Ripjar Labyrinth Threat Investigations (LTI) - AWS Security Lake Integration Guide

Overview
Integration guide
- 1. Setup Cross-Account Searching
  - 1.1 Configure IAM Roles
  - 1.2 Example Policies
- 2. Setup Labyrinth Threat Investigations (LTI)
  - 2.1 Search App Configuration
  - 2.2 Adding New Security Lake Sources
Support / Troubleshooting

Overview

What is Labyrinth Threat Investigations (LTI)

Labyrinth for Threat Investigations (LTI) is a Ripjar managed SaaS solution that provides a comprehensive enterprise-wide approach to threat exploration at scale. It is based on data fusion, with fine-grained security, extensible workflows and sophisticated reporting. Augment your analysts with LTI’s Security Lake integration including native Open Cybersecurity Schema Framework (OCSF) support. With LTI, analysts can assess data from various sources, investigate and manage risk across your environments, enriching your investigations with external data sources using Ripjar's Robotic Process Automation (RPA) workflows and AI-based analytics.

Potential use cases:

Threat Investigations - Empower analysts to leverage automation to quickly expose the impact of malicious activity by building connections across local and remote data sources and derived knowledge stores.
Threat Hunting - Proactively Explore and Discover early indications of threat actors preparing to compromise network or corporate security, sharing intelligence with colleagues and partners.
Incident Response - Respond to cyber and physical threats in real-time utilising a single view of risk and intelligence to understand potential impact.
Knowledge Management - Annotate findings from investigations directly on top of fused data sources with full lineage back to underlying data. Analysts collate a functional knowledge layer to support smarter decisions and investigations.

Key features of LTI:

Investigations UI: An analytical canvas for curating, fusing and interrogating unstructured and structured data. This enables entity-centric analysis through network, geospatial, timeline and other visualisations and filters.
RPA Workflows: Configurable and extensible RPA workflows where users can low-code a sequence of processing for a range of use cases including data integration, rendering custom interfaces and running APIs and natural language processing (NLP) tasks.
Glue Data On-Boarding Wizard: Built using an RPA workflow, the wizard enables rapid on-boarding of new data sources. Analysts input the Glue table target, edit schema transformations if required and the data-source is automatically added to the Search App.
Knowledge: A graph-type store of versioned entities and relationships that can be published to and pulled from. This enables analysts to enrich their investigations with data curated by others across the Enterprise.
Insights: Analysts can write versioned intelligence reports with live data and visualisations. Insights can be securely shared with document, section / tear lines, and data object level security to restrict content to appropriate readers.
Explorer: A UI which provides analysts with the ability to understand, filter and aggregate data-sets through several views.
Entity Importer: Entities can be extracted by analysts manually, or automatically through NLP, and imported into the Investigation as nodes. This allows for more rapid searching and navigating through specific data points relevant to the domain.

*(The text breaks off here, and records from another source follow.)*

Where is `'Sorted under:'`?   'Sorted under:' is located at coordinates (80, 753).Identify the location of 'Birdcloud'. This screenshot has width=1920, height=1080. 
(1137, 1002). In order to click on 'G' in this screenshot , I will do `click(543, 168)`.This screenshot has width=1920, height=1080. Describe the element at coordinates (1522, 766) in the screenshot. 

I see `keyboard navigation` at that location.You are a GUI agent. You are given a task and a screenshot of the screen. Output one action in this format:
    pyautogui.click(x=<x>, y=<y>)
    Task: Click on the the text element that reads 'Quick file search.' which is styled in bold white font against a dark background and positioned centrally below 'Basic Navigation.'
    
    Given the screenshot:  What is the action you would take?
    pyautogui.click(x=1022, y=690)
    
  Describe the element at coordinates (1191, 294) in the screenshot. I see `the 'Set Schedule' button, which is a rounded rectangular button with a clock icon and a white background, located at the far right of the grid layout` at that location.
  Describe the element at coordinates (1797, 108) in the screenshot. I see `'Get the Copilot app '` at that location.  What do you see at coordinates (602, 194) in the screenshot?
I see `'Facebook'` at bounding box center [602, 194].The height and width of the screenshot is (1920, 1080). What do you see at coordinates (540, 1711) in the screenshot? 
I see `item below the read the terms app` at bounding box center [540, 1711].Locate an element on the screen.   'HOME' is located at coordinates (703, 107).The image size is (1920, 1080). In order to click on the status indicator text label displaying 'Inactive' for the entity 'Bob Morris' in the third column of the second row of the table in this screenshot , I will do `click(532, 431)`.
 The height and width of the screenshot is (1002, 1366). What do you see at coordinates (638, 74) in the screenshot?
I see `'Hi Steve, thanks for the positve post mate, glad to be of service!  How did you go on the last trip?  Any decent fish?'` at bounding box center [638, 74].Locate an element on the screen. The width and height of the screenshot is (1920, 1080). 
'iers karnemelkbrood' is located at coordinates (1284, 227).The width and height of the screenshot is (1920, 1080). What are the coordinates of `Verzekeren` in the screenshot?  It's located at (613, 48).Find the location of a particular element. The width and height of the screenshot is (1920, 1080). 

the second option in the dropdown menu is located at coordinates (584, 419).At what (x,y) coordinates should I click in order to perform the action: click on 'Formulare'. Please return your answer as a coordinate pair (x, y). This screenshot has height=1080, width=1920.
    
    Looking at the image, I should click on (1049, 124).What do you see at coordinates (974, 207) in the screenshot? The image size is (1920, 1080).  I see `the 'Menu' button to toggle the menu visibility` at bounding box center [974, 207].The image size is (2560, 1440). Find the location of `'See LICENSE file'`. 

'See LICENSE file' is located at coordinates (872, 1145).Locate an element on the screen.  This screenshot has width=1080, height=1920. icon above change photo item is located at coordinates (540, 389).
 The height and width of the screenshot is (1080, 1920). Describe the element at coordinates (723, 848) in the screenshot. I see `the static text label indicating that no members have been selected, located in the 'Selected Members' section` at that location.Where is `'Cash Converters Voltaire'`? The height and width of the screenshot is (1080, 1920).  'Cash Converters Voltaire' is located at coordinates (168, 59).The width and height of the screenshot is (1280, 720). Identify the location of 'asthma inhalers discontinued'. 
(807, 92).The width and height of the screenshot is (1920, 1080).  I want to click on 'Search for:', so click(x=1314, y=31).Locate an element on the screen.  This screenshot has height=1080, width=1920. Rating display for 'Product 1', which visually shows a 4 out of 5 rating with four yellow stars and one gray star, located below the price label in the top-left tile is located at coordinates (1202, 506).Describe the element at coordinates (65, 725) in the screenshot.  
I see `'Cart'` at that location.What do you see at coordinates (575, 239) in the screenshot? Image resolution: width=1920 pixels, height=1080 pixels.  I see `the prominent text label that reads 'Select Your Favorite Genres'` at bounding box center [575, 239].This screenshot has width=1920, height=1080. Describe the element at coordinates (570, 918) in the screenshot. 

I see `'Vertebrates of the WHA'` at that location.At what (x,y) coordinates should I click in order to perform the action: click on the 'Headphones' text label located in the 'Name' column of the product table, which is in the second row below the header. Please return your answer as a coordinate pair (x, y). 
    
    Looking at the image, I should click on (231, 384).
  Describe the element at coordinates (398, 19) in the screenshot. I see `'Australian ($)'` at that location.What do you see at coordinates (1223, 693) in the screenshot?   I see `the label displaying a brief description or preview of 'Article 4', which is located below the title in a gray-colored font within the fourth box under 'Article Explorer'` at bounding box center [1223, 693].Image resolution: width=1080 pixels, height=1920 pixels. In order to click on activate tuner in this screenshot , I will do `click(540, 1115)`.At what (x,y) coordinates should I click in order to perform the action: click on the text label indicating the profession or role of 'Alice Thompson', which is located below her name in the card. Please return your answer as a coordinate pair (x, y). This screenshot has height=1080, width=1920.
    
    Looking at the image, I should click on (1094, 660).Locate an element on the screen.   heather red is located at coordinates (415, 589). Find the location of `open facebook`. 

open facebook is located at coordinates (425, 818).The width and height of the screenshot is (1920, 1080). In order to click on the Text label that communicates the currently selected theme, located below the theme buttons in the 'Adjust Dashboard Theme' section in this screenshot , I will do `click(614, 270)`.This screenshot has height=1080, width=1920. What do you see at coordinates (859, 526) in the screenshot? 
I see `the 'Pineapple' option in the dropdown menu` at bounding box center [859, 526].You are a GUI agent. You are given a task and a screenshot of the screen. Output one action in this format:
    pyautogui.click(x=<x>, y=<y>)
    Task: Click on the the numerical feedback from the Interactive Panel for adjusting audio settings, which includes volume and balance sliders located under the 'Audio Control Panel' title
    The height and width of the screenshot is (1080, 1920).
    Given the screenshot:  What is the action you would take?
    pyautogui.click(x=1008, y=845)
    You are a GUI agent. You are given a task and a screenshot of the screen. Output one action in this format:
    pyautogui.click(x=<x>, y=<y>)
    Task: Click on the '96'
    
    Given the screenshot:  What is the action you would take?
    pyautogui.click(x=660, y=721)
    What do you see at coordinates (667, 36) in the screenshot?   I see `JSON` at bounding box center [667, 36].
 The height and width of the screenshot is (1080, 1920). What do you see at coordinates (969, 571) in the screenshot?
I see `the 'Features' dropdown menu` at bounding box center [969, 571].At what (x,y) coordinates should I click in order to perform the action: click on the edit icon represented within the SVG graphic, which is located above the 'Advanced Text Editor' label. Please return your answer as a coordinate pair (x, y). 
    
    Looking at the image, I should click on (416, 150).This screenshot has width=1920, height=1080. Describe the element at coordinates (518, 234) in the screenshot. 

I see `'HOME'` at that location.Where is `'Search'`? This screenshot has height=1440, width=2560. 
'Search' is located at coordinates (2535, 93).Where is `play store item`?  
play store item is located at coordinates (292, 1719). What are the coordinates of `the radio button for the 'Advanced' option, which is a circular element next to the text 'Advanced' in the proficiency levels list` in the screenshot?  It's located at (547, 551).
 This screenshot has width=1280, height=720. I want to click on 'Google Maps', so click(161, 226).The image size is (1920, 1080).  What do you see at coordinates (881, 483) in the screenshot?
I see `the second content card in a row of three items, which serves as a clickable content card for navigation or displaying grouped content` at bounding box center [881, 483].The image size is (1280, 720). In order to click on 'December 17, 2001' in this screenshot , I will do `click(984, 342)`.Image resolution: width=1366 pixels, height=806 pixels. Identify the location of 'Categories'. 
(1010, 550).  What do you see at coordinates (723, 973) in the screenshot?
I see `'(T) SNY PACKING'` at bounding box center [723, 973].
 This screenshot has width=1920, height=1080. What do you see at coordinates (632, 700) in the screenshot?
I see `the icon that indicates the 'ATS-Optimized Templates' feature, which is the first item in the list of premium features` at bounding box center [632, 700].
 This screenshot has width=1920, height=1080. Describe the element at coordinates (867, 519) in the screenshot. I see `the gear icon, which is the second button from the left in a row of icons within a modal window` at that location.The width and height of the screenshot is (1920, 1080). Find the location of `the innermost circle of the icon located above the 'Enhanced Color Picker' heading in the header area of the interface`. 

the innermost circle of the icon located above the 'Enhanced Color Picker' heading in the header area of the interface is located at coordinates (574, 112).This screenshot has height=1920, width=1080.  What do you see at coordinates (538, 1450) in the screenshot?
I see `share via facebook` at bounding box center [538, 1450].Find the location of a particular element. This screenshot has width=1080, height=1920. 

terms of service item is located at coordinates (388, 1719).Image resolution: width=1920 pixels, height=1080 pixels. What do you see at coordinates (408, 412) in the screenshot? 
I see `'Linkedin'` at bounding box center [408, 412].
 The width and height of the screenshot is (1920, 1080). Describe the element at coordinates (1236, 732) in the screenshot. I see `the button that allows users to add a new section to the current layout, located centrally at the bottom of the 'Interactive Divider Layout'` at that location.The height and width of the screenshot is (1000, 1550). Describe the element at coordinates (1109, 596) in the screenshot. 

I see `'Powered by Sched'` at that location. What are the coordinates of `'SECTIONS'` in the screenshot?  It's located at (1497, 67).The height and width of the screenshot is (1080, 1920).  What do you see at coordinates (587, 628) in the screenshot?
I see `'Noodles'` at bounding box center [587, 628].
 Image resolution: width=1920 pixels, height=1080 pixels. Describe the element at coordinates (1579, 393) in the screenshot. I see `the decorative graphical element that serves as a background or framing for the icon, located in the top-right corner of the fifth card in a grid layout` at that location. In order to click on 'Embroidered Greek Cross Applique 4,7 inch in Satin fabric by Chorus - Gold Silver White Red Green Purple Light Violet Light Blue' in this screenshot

What is Amazon Security Lake

Amazon Security Lake is a fully managed security data lake service. You can use Security Lake to automatically centralize security data from AWS and third-party sources into a data lake that's stored in your AWS account. Security Lake helps you analyze security data, so you can get a more complete understanding of your security posture across the entire organization. With Security Lake, you can also improve the protection of your workloads, applications, and data.

The data lake is backed by Amazon Simple Storage Service (Amazon S3) buckets, and you retain ownership over your data.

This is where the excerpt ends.